> _Data shown_:

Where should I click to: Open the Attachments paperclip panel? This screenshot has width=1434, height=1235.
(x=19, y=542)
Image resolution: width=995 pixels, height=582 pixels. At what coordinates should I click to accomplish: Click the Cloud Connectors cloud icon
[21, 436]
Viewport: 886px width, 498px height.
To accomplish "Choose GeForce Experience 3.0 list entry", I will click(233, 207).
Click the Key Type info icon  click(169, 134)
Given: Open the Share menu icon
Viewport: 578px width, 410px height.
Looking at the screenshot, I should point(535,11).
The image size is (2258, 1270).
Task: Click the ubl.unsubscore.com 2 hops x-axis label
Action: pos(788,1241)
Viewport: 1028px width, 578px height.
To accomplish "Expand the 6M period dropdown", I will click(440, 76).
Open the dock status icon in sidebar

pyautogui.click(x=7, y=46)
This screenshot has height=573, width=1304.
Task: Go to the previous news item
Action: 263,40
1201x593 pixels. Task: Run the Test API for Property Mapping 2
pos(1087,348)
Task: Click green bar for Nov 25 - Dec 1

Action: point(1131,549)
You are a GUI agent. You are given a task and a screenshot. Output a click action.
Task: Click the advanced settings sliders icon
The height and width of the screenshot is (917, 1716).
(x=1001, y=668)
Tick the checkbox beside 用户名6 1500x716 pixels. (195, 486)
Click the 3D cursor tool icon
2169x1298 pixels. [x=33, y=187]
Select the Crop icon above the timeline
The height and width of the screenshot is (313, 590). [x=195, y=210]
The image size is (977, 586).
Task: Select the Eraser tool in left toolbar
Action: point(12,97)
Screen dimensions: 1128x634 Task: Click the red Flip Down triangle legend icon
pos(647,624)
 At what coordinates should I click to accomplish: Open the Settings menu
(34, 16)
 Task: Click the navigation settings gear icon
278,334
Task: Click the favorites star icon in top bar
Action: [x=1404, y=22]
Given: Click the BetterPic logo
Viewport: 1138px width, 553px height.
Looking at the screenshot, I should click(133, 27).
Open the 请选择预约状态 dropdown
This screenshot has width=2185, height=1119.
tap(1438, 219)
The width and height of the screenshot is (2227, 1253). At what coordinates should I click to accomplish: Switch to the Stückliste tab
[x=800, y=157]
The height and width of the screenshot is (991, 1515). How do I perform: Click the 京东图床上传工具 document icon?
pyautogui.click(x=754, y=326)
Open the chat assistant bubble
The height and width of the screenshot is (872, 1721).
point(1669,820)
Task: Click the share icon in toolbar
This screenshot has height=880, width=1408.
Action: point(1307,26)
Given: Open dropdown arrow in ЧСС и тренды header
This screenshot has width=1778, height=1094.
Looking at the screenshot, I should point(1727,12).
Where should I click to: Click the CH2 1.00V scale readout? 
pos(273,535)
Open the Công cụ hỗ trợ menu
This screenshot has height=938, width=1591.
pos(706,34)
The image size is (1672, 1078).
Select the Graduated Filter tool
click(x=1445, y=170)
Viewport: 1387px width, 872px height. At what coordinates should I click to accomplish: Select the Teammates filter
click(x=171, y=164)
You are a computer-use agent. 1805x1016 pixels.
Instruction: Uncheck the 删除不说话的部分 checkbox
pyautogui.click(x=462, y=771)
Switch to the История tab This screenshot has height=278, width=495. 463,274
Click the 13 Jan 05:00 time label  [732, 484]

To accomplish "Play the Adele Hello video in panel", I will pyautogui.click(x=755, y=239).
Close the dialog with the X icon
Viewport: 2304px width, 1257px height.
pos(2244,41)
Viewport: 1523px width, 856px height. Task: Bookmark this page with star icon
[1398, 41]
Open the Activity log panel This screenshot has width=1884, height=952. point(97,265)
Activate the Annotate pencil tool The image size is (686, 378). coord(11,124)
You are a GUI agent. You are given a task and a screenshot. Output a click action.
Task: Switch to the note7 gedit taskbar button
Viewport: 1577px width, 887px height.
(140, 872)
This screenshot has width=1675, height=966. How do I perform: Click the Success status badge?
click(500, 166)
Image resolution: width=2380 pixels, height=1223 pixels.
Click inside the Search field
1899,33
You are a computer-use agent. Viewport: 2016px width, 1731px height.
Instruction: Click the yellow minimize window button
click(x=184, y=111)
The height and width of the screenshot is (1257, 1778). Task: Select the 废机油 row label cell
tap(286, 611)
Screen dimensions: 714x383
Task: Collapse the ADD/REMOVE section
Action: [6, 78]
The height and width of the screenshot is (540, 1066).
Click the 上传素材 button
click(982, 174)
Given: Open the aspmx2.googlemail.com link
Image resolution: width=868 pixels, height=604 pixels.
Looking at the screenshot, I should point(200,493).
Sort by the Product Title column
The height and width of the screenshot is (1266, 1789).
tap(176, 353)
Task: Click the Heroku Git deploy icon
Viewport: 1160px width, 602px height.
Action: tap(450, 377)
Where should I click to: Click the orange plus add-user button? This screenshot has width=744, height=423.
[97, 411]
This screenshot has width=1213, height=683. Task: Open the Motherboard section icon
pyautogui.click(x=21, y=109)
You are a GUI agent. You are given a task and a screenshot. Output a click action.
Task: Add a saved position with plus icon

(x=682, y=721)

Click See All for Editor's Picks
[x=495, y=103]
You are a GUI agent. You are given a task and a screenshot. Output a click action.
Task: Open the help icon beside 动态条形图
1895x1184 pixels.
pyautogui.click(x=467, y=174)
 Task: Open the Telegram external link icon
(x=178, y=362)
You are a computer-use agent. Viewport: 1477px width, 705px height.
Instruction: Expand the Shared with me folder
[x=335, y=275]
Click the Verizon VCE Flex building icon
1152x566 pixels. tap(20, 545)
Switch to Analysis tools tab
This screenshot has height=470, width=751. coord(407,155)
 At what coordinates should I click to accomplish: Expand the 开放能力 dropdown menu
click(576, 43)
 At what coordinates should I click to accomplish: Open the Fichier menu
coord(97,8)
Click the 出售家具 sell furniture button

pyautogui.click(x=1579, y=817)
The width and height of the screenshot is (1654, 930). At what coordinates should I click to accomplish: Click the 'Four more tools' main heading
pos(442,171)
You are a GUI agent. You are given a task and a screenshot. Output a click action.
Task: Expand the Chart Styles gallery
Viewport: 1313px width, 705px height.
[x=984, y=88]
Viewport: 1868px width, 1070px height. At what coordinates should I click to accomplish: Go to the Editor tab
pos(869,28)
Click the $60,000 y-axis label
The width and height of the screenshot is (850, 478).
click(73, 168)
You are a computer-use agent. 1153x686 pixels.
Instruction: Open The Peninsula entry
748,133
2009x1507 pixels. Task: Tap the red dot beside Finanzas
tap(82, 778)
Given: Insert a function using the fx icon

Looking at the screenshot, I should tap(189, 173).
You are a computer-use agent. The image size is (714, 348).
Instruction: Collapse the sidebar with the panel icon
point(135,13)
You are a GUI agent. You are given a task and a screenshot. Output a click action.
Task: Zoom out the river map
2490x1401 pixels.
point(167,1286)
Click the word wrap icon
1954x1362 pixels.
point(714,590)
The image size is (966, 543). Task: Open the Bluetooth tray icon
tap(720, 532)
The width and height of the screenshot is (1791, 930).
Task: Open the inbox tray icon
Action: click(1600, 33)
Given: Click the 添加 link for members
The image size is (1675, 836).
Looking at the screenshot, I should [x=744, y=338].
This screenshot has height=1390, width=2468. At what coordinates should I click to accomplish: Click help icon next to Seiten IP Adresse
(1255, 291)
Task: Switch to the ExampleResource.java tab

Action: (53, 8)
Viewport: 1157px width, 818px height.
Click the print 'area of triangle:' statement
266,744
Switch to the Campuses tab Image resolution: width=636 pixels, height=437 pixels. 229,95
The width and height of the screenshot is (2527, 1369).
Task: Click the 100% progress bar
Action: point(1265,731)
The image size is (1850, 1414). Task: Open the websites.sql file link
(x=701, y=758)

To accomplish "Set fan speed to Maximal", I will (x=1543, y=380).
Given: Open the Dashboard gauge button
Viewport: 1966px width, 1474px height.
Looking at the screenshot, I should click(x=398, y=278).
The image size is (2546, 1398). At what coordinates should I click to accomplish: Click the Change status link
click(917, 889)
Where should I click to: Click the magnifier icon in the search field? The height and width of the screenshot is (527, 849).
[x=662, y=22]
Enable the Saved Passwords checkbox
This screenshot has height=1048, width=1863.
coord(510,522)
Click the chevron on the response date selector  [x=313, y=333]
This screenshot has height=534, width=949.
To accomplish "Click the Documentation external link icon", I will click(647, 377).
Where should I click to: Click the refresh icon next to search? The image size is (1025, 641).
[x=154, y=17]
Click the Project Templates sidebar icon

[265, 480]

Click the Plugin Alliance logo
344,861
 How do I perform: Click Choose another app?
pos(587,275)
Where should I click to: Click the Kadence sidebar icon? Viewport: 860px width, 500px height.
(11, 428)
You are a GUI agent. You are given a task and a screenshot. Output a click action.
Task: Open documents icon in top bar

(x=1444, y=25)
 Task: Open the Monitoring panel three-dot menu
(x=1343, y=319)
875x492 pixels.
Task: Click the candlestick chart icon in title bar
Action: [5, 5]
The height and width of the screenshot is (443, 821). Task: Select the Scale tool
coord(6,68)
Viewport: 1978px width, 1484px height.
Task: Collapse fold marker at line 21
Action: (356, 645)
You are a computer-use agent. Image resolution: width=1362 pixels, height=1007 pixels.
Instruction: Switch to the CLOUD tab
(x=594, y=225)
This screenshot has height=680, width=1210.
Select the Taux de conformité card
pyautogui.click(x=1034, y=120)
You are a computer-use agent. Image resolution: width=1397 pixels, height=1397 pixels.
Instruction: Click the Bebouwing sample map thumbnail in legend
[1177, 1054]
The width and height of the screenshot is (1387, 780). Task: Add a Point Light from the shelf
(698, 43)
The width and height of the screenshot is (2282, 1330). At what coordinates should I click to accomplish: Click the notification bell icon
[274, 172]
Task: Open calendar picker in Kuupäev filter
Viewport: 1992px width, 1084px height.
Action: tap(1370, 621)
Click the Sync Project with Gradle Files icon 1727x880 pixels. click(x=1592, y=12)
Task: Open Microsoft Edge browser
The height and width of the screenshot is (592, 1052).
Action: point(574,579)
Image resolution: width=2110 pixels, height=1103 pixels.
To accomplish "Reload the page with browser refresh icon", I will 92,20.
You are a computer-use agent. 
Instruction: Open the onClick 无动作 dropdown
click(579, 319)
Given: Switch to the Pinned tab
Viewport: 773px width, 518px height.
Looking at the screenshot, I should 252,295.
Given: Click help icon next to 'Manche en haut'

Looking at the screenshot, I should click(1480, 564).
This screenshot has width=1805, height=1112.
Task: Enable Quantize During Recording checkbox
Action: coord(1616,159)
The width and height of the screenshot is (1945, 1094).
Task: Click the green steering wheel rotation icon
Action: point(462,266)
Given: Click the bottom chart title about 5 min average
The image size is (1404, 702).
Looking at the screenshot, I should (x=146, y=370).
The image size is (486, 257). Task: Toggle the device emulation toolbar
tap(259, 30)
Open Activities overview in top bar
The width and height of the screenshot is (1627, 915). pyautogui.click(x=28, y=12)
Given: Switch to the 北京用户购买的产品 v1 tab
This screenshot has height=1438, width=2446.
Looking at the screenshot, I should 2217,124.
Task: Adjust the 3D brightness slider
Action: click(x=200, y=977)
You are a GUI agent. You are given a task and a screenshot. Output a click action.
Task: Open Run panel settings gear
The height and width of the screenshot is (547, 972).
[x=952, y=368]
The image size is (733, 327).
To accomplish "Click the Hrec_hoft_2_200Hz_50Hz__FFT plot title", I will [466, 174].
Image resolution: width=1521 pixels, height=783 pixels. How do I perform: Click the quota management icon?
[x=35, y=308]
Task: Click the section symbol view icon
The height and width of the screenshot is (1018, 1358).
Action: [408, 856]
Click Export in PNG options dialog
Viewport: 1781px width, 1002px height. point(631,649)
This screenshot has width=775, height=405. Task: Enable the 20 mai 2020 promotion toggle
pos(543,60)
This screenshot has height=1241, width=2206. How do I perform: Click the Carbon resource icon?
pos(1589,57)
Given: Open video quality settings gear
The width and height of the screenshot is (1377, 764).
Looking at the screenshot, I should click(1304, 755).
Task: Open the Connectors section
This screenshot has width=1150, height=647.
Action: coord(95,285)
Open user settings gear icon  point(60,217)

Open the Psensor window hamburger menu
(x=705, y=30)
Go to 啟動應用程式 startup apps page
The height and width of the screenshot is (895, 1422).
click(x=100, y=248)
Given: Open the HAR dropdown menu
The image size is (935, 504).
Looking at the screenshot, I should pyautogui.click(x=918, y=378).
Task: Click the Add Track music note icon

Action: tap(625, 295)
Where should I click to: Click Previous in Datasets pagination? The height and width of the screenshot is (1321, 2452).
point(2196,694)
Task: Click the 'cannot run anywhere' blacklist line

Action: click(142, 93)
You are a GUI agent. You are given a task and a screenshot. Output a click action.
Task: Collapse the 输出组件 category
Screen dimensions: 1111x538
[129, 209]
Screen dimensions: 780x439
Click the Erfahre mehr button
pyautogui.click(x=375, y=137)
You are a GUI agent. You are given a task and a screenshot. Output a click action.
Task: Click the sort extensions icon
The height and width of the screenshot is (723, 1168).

> _Work required_: A single number is required: the count of lines in the material above that contain the word "browser".

> _Solution to the exercise_: 2